Cat thought about that for a moment. She remembered the look of absolute joy on her mother’s face when she told her she’d been considering taking the coaching spot at St. Catherine’s. The woman almost broke down and wept, for goodness’ sake!

But she couldn’t hide the fact that her time in the Olympics brought that competitive spark back so strong that it was with her still, many months after the event had ended. She was honest enough to admit to herself that what would truly fulfill her, profession-wise at least—was another shot at playing at the professional level. There would still be gobs of schoolgirls waiting for her wisdom once she retired from the game. She had too much to do and to learn first, though. Another thought popped into her head. “What…what if I decided to accept an offer from another team?”

“Well, of course I’d be disappointed, Cat, but I’ve always told you to do what makes you happy. An unhappy Cat makes for an unhappy Dylan, and I really don’t want it to be that way.”

“Well, I’d be happiest playing for you. I know that. But there’d be talk.”

“Screw the talk. I’ve been given carte blanche to clean this league up, and that’s what I intend to do. People either get their heads out of their asses and watch the game for what it’s supposed to represent…entertainment…or they can go find another hobby. No more politics. No more bullshit. A good league, run a good way, and we might just have something.” She fiddled with one of Horace’s pens. “So, you just think about things, Cat. Have Haley represent you at contract signing, no matter who you decide to play for. You won’t get a penny more or a penny less than what you deserve.”

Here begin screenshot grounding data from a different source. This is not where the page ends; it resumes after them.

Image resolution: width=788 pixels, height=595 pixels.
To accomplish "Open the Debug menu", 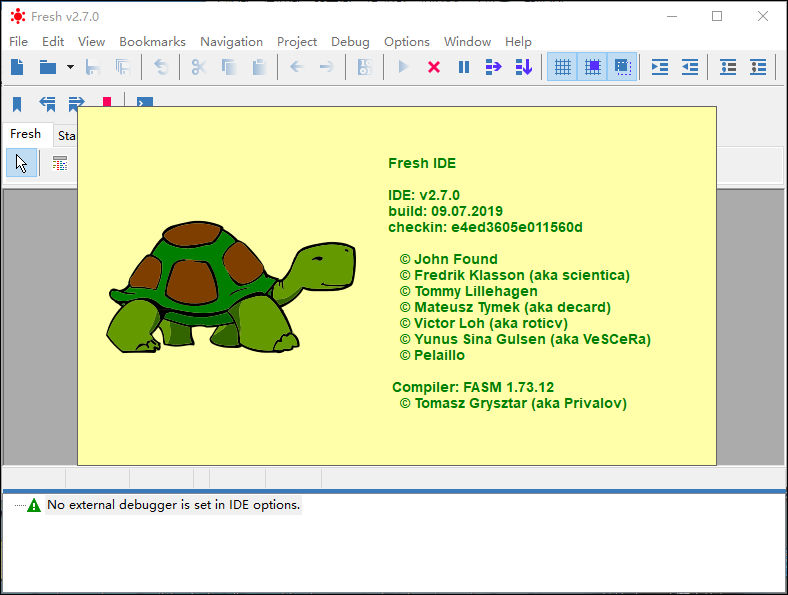I will click(x=350, y=41).
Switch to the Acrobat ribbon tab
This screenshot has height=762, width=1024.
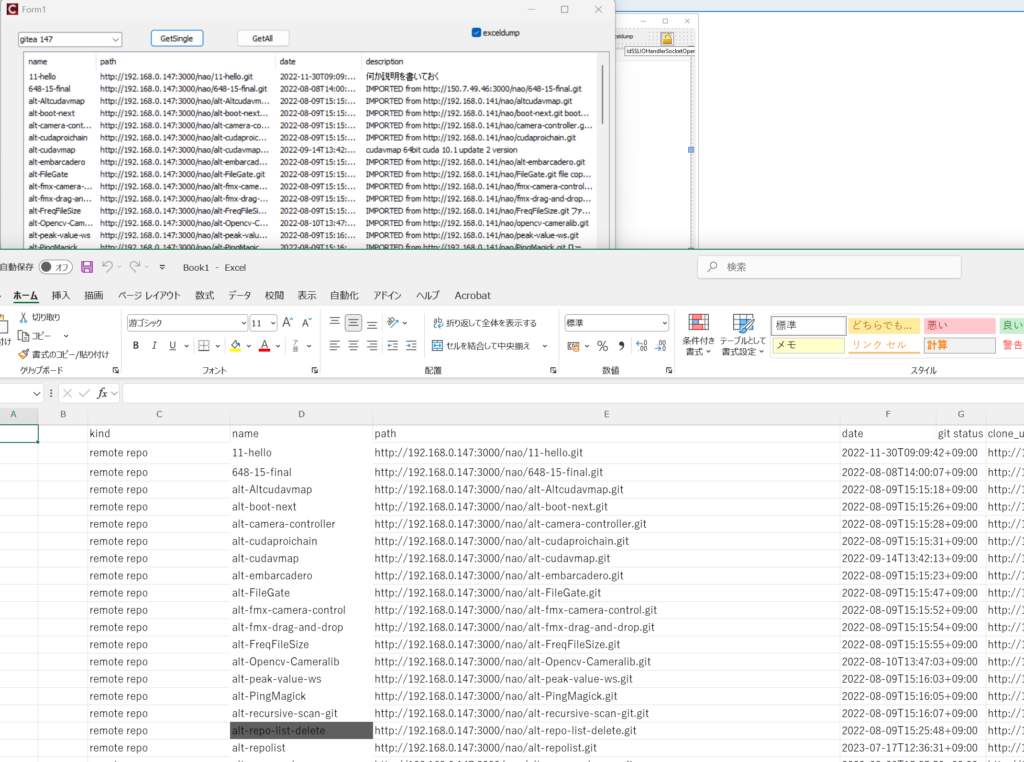[472, 295]
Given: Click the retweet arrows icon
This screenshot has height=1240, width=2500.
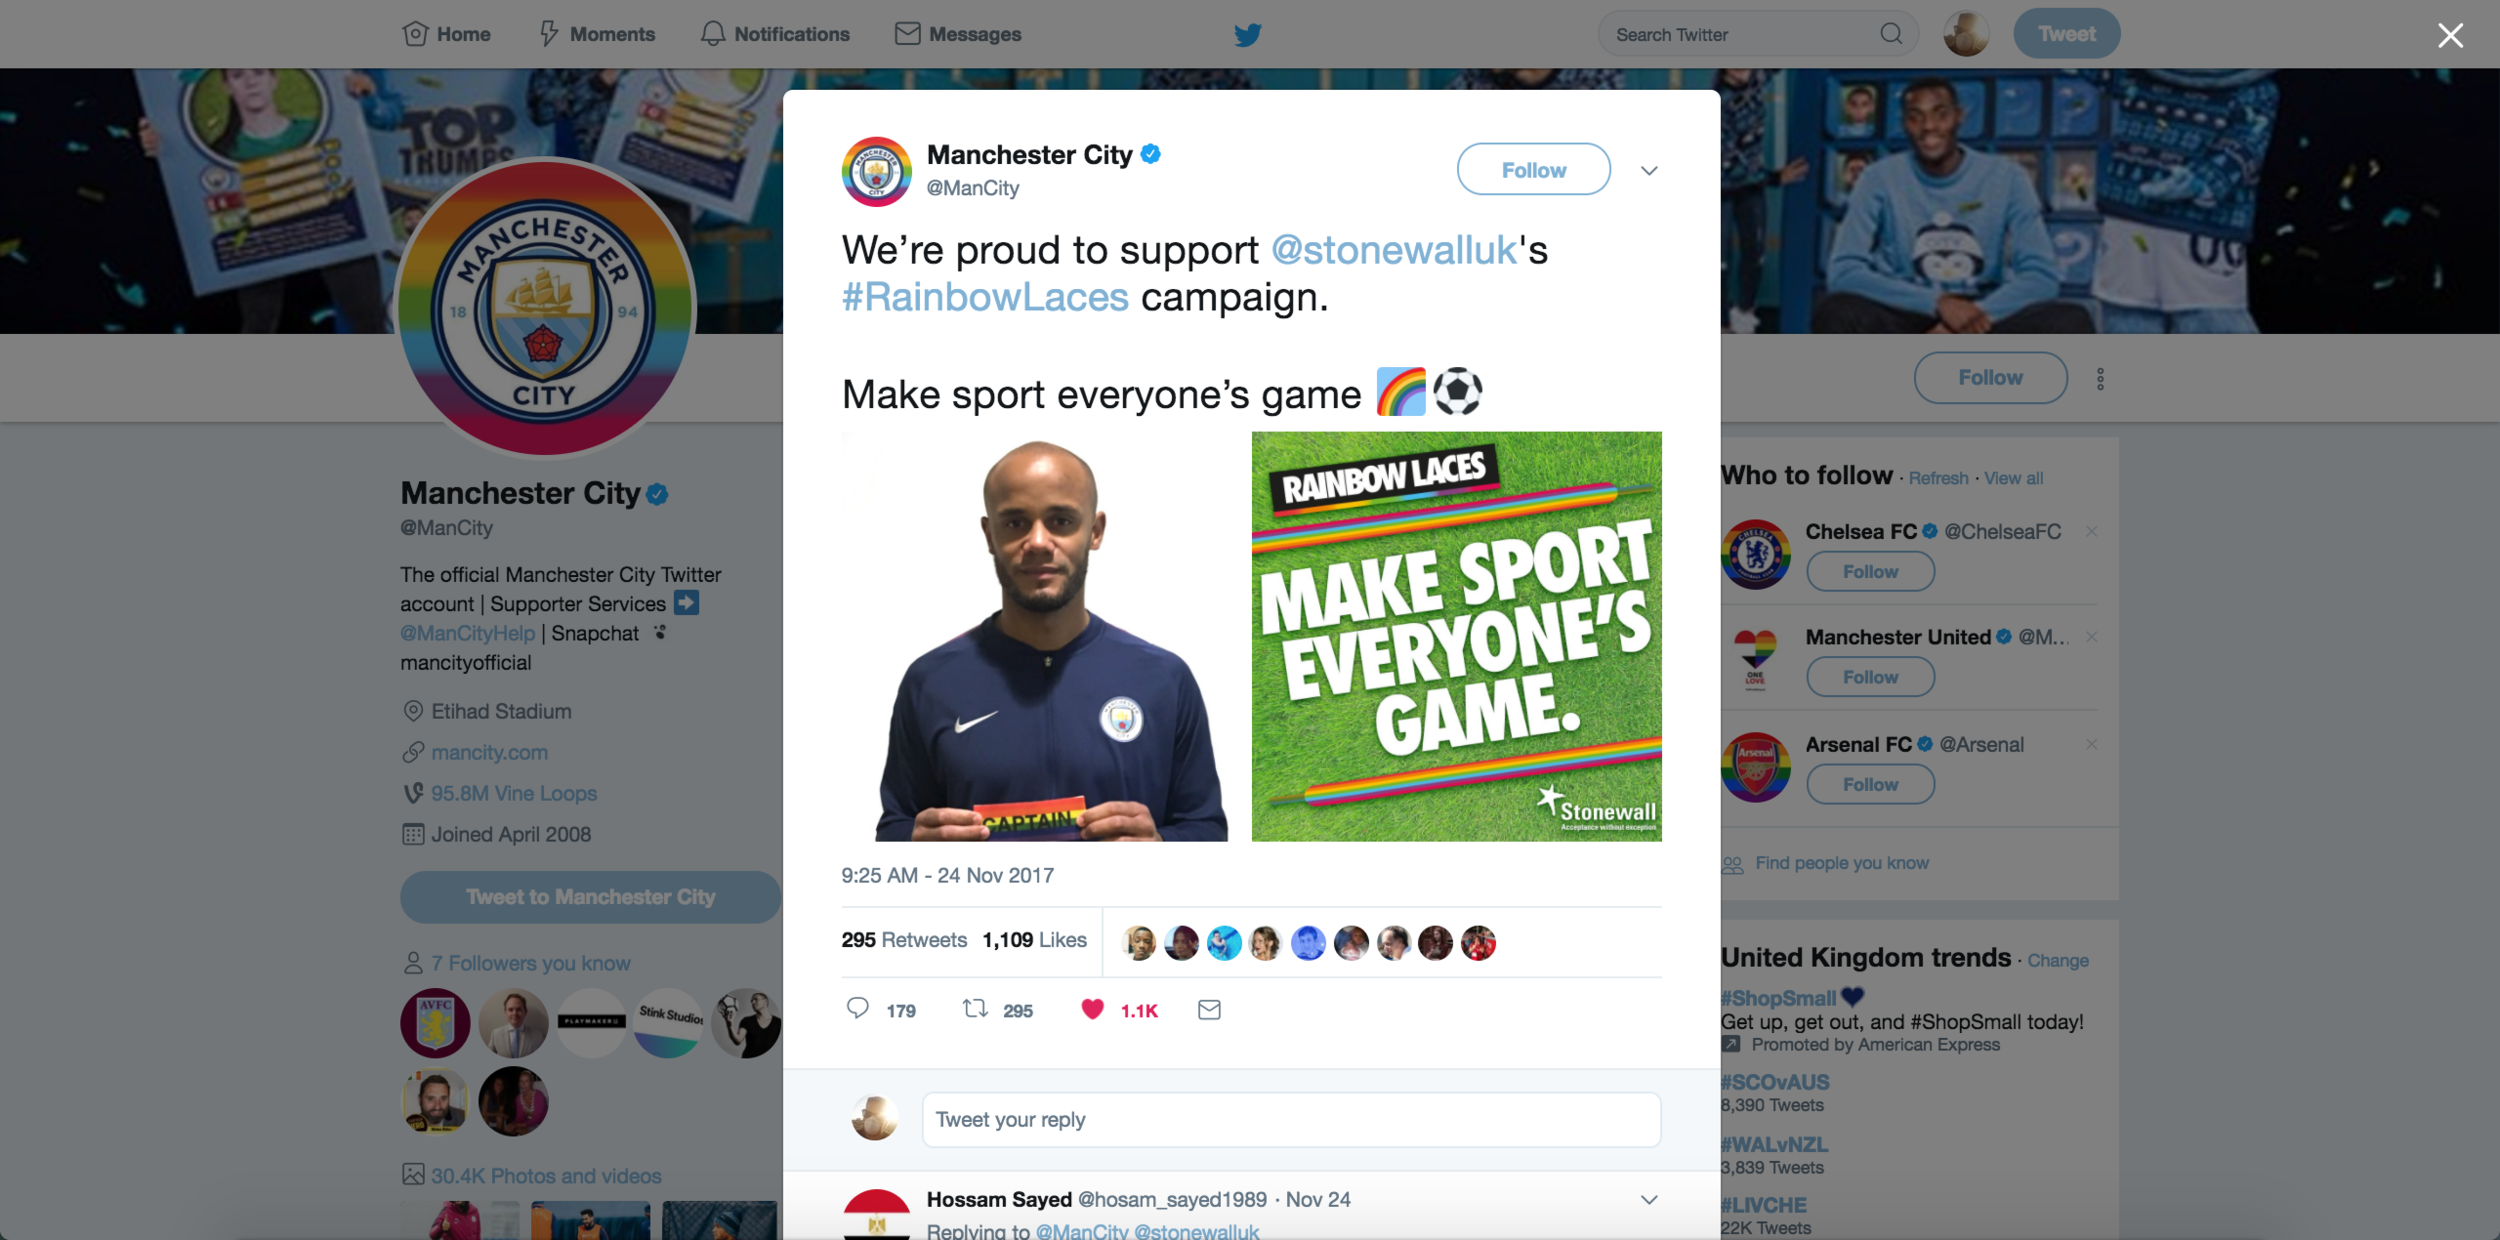Looking at the screenshot, I should (x=975, y=1009).
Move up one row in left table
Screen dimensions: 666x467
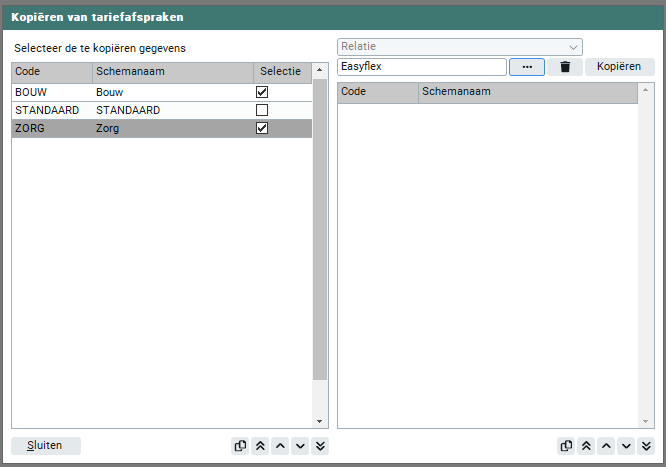(x=280, y=446)
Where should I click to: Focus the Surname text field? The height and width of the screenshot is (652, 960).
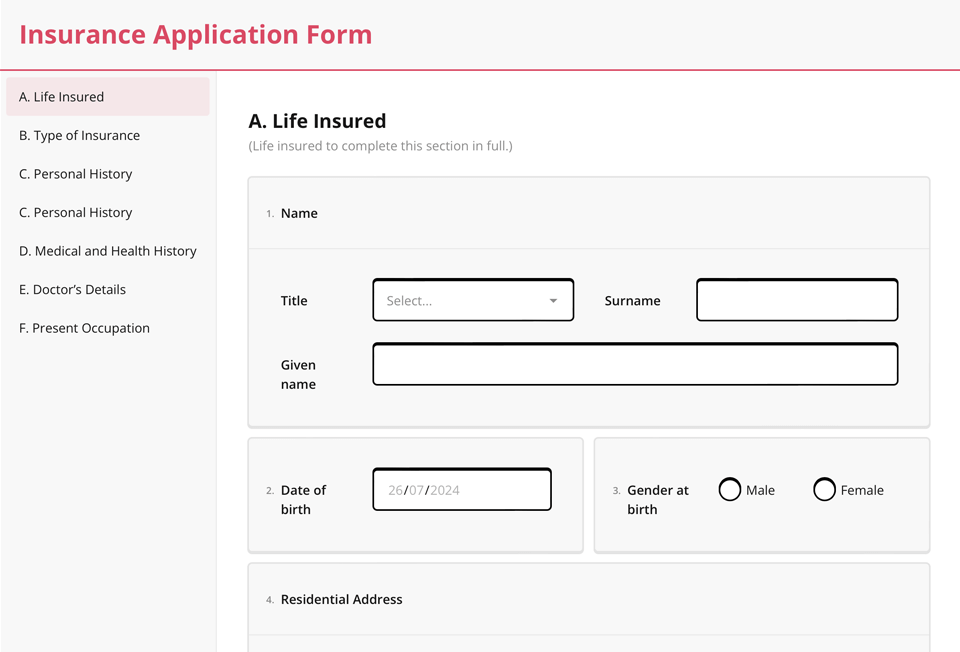tap(796, 300)
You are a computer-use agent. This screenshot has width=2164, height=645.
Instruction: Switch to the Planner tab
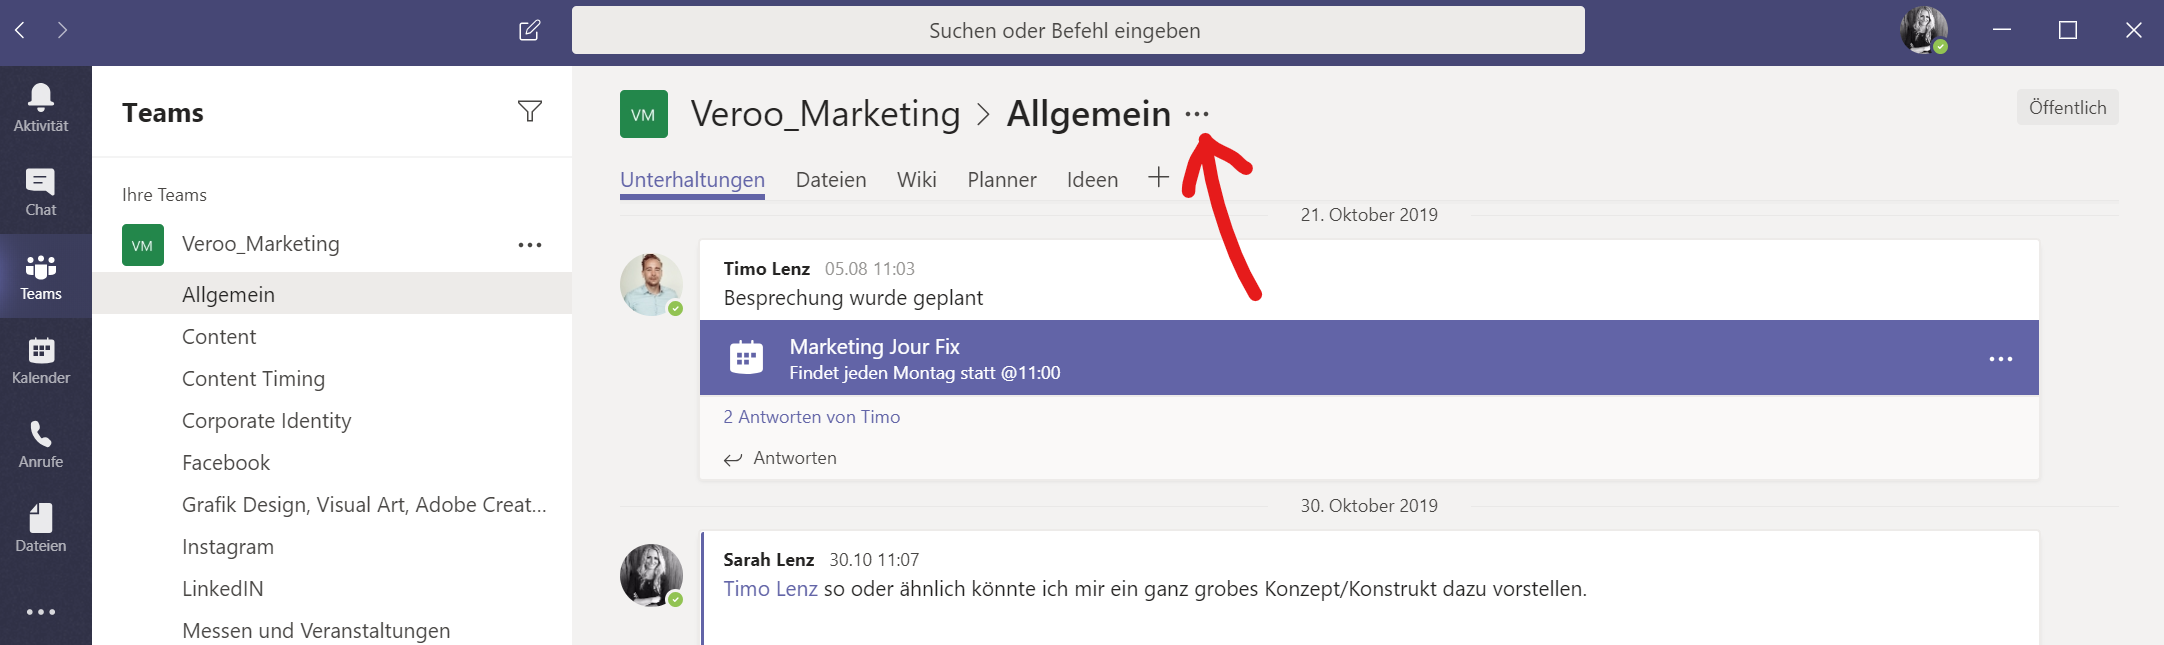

There was only a moment of silence before Cat came back on the line. “There’s really no choice for me, Dylan. Loyalty means something to me. And you’ve always told me to follow my heart. My heart, Ms. Pallas Dylan Lambert, is with you. I’d come back to the Badgers even if you put me on the lowest rookie salary on the books.”

Dylan laughed. “I don’t think there’s a chance in hell of that happening, love.” She looked around the office once again. “So, why don’t you throw on some clothes and meet me up here. I think I can promise you an evening to remember.”

“I’ll be holding you to that.”

“Good. Now hurry up.”

Cat laughed. “I love you, Dylan. With all my heart.”

“And I love you, Catherine. Forever.”